No caminho para casa pensava se era só ele que se incomodava com essas mentiras contemporâneas. Caixa eletrônico, pagamento com código de barras que não funcionava. Filmes velhos que de repente voltam a ser lançamentos. Lixo a venda no supermercado nas prateleiras de verduras. Como se acalmar? Como se acalmar e pagar? Porque a cobrança vinha sempre, no caixa, pelo correio, na maquininha do visa.
Entrou em casa, feliz por estar de certa forma salvo. Foi guardar as compras na geladeira. Os ovos grandes não eram tão grandes assim quando se abria a caixinha, pareciam mais ovos de garnisé. O engano continuava.

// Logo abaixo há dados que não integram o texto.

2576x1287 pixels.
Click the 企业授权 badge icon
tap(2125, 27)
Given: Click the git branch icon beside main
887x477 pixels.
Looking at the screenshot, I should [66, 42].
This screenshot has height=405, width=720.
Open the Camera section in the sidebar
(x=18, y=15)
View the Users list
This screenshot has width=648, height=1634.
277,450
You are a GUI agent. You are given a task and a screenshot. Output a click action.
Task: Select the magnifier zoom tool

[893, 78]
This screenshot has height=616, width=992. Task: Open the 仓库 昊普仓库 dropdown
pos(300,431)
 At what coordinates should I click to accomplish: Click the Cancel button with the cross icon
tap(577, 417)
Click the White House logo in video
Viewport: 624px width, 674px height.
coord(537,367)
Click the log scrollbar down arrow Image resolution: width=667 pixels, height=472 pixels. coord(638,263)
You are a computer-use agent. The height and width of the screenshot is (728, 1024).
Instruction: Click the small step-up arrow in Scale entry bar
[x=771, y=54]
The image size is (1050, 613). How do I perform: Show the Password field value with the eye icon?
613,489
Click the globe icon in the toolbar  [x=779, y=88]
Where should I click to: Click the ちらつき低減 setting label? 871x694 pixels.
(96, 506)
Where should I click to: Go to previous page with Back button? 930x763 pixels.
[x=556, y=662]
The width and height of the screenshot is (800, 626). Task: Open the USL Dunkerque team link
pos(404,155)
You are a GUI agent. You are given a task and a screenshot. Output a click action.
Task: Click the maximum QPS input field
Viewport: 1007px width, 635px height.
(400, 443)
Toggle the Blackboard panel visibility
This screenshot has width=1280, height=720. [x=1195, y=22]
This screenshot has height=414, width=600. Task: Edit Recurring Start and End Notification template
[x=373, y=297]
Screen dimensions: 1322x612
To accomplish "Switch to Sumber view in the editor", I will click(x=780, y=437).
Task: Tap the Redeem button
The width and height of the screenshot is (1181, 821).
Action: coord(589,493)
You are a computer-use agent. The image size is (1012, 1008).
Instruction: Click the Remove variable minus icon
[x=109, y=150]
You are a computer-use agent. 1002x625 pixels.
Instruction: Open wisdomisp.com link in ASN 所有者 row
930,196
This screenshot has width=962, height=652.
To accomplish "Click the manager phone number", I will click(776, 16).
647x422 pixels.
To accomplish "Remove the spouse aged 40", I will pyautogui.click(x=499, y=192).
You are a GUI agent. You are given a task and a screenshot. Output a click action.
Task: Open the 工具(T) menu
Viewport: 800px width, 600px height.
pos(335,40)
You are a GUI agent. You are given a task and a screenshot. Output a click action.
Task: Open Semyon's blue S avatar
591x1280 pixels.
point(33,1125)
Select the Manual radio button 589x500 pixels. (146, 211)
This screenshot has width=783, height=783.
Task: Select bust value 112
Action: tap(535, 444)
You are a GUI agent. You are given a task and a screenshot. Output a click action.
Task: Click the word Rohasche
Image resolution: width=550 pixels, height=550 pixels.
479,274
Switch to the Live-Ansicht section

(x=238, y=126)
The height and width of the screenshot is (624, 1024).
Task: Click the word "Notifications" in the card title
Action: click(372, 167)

segunda-feira, 18 de janeiro de 2010

dia primeiro

- Nunca vamos poder casar na igreja.
Ela estranhou um pouco a fala, mas nem tanto, já tinha ouvido piores.
- Porquê?
- Não temos nenhuma religião, nem acreditamos em deus. Não faz sentido a gente casar na igreja.
- É verdade. Tava pensando em casamento?
- Tava pensando em várias coisas, deus e tal... e percebi que não podemos casar na igreja.
Os fogos ainda explodiam e ela pensava em quantas vezes já tinha dito o que pensava sobre cerimônias de casamento. Achava um absurdo assinar qualquer tipo de documento, fazer qualquer tipo de juramento diante de juiz ou padre, convocar testemunhas, etc. Achava que o casamento só era possível como combinado entre os dois. Há alguns meses ela havia explicado tudo que pensava sobre o assunto. Tinha certeza de que havia falado tudo. Porque ele não ouviu? Talvez pensasse que era desculpa para evitar um compromisso maior. Maior? Como poderia se comprometer ainda mais? Achava que ele tinha começado com a história de casamento oficial para disfarçar todas as cagadas que tinham acontecido no casamento real deles. Como se até o momento tudo tivesse sido brincadeirinha. Mais uma razão pra ela não cair nessa cilada de casamento com padre e juiz. Não ia admitir essa saída. Lá estava ela no primeiro dia do ano pensando nas mesmas coisas...
- Você viu que essa árvore parece um gato?
Ele concordou, mas achava mais parecida com uma coruja.